Aim of the exercise: Copy the lines exactly as they appear, starting with the first line of the records and ending with the line that contains "Leitbild und Ziele (89, 523)".

Extracted records:
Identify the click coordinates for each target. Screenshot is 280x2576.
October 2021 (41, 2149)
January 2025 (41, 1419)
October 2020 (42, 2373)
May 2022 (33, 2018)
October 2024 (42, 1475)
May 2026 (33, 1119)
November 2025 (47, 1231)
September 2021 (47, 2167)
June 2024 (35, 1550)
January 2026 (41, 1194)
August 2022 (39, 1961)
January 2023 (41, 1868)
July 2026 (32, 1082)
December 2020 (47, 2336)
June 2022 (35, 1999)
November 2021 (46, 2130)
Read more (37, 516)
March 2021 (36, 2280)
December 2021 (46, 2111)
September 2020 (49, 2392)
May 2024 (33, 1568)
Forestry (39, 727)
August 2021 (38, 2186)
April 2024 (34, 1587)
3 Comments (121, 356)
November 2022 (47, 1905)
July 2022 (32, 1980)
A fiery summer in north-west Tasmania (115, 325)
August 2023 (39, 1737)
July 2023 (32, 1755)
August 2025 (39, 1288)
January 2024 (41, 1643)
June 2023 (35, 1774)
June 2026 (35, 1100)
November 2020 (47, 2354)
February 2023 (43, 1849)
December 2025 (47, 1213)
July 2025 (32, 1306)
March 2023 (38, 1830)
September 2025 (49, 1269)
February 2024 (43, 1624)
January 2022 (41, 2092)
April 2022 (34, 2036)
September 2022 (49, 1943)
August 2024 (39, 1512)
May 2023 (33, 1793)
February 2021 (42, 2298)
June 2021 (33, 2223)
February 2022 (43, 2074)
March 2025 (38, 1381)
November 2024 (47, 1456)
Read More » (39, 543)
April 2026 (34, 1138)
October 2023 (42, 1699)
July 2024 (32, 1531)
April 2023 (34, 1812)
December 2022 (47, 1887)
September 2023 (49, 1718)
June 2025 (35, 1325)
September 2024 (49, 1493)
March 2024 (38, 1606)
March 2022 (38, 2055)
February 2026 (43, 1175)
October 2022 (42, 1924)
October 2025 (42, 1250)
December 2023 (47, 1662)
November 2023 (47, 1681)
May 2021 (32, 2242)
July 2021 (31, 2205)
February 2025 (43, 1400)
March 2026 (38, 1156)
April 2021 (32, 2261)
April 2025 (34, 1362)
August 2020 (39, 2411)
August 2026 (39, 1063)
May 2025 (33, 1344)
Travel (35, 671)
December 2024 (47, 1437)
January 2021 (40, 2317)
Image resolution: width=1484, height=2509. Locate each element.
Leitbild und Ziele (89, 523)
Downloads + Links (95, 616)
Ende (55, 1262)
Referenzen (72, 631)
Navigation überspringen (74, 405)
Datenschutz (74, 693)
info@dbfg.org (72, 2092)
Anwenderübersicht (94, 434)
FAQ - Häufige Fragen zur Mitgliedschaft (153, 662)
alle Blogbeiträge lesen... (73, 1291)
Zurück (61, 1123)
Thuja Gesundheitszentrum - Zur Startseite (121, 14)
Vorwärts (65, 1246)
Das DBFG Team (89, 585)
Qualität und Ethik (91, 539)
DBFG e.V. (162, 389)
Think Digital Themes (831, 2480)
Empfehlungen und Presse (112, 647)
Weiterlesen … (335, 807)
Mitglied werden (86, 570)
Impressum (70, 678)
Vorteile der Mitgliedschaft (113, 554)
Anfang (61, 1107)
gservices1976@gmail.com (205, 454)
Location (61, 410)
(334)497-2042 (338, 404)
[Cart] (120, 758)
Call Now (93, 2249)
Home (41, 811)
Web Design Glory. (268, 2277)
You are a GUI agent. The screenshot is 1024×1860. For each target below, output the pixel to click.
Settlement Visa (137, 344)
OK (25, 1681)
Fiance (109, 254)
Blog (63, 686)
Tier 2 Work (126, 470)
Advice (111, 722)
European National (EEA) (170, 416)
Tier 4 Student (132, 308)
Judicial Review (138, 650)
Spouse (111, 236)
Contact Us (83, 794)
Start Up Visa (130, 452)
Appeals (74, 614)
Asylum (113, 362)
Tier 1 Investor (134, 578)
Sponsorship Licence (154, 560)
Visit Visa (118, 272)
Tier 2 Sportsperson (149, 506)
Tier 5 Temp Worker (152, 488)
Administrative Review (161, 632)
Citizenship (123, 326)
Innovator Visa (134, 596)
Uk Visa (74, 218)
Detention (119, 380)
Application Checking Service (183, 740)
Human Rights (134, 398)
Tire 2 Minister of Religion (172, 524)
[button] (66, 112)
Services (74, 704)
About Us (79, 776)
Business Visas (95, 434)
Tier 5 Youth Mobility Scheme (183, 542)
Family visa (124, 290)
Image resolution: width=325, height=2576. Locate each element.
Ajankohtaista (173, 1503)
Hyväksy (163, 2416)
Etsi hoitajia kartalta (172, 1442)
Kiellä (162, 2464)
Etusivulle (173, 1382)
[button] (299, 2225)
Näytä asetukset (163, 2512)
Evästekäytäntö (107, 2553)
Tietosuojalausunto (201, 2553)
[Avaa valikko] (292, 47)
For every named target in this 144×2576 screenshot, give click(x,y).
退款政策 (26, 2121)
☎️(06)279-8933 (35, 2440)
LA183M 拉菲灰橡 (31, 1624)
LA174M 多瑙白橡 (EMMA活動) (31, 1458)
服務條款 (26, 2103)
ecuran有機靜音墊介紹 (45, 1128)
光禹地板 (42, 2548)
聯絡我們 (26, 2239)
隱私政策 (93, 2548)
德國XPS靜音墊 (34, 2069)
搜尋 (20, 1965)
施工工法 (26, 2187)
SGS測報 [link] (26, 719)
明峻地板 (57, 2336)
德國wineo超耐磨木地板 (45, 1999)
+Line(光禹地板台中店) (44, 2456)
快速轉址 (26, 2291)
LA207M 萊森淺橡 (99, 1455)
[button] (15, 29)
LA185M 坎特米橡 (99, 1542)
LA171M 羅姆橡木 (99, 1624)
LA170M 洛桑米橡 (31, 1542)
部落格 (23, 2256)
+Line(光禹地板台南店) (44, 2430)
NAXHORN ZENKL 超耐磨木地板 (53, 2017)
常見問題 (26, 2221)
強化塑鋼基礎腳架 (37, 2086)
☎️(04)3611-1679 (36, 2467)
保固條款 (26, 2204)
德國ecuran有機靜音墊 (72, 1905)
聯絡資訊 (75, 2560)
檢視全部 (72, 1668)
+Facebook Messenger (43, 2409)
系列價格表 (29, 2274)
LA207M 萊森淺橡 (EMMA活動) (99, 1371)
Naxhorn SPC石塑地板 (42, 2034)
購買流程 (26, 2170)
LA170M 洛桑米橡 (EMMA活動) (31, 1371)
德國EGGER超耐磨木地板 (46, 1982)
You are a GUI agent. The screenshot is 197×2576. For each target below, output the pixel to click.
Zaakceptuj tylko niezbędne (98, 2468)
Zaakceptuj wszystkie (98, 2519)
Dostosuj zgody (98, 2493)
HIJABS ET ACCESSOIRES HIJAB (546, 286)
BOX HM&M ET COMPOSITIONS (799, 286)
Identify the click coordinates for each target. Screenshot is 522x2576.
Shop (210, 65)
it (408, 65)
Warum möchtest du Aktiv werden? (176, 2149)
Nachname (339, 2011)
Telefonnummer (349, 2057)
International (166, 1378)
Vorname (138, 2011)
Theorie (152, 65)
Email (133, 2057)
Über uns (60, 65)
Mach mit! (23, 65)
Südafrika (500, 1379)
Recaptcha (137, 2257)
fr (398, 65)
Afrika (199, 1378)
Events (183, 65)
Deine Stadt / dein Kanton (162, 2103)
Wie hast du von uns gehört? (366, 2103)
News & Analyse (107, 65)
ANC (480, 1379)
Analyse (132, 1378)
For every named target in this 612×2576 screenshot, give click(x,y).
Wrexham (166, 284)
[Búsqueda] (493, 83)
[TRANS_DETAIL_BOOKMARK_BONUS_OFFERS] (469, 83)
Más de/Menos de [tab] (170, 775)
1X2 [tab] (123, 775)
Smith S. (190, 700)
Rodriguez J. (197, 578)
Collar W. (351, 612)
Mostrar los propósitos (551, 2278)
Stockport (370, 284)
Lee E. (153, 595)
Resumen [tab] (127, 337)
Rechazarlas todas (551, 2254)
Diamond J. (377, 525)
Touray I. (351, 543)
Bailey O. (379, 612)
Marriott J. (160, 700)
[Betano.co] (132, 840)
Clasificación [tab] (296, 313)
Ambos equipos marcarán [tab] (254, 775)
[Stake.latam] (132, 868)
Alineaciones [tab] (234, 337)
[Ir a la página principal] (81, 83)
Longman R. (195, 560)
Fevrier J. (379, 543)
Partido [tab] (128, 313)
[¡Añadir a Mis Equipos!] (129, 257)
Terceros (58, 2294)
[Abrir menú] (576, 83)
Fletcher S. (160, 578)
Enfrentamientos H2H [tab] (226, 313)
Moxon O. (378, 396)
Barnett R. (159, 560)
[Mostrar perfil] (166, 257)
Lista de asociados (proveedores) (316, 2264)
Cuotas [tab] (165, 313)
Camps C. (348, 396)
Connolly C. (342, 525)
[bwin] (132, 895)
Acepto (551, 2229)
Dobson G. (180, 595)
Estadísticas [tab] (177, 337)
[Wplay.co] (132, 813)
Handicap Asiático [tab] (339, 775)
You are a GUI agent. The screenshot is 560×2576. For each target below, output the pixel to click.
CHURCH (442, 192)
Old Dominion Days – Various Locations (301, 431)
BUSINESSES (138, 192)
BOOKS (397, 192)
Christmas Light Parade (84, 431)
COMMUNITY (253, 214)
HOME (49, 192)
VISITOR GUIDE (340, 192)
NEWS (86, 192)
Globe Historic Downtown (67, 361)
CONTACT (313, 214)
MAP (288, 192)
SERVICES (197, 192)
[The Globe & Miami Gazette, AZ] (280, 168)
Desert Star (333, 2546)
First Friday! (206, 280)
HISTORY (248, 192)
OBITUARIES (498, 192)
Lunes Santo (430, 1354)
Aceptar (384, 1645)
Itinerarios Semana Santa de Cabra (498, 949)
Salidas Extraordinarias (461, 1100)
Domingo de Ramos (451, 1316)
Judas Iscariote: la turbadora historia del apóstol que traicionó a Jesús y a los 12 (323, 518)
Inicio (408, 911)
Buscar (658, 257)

Answer section:
Identify the click coordinates for each target. Screenshot is 280x2576.
October 2021 (41, 2149)
January 2025 (41, 1419)
October 2020 (42, 2373)
May 2022 (33, 2018)
October 2024 (42, 1475)
May 2026 (33, 1119)
November 2025 (47, 1231)
September 2021 (47, 2167)
June 2024 (35, 1550)
January 2026 (41, 1194)
August 2022 (39, 1961)
January 2023 (41, 1868)
July 2026 (32, 1082)
December 2020 (47, 2336)
June 2022 (35, 1999)
November 2021 (46, 2130)
Read more (37, 516)
March 2021 (36, 2280)
December 2021 (46, 2111)
September 2020 (49, 2392)
May 2024 (33, 1568)
Forestry (39, 727)
August 2021 (38, 2186)
April 2024 (34, 1587)
3 Comments (121, 356)
November 2022 (47, 1905)
July 2022 (32, 1980)
A fiery summer in north-west Tasmania (115, 325)
August 2023 (39, 1737)
July 2023 (32, 1755)
August 2025 (39, 1288)
January 2024 (41, 1643)
June 2023 (35, 1774)
June 2026 (35, 1100)
November 2020 (47, 2354)
February 2023 (43, 1849)
December 2025 (47, 1213)
July 2025 (32, 1306)
March 2023 (38, 1830)
September 2025 (49, 1269)
February 2024 (43, 1624)
January 2022 (41, 2092)
April 2022 (34, 2036)
September 2022 (49, 1943)
August 2024 (39, 1512)
May 2023 (33, 1793)
February 2021 (42, 2298)
June 2021 (33, 2223)
February 2022 (43, 2074)
March 2025 (38, 1381)
November 2024 (47, 1456)
Read More » (39, 543)
April 2026 (34, 1138)
October 2023 (42, 1699)
July 2024 (32, 1531)
April 2023 (34, 1812)
December 2022 (47, 1887)
September 2023 (49, 1718)
June 2025 (35, 1325)
September 2024 (49, 1493)
March 2024 (38, 1606)
March 2022 (38, 2055)
February 2026 (43, 1175)
October 2022 (42, 1924)
October 2025 (42, 1250)
December 2023 (47, 1662)
November 2023 (47, 1681)
May 2021 (32, 2242)
July 2021 (31, 2205)
February 2025 (43, 1400)
March 2026 (38, 1156)
April 2021 (32, 2261)
April 2025 (34, 1362)
August 2020 (39, 2411)
August 2026 (39, 1063)
May 2025 (33, 1344)
Travel (35, 671)
December 2024 (47, 1437)
January 2021 (40, 2317)
Image resolution: width=1484, height=2509. Locate each element.
Leitbild und Ziele (89, 523)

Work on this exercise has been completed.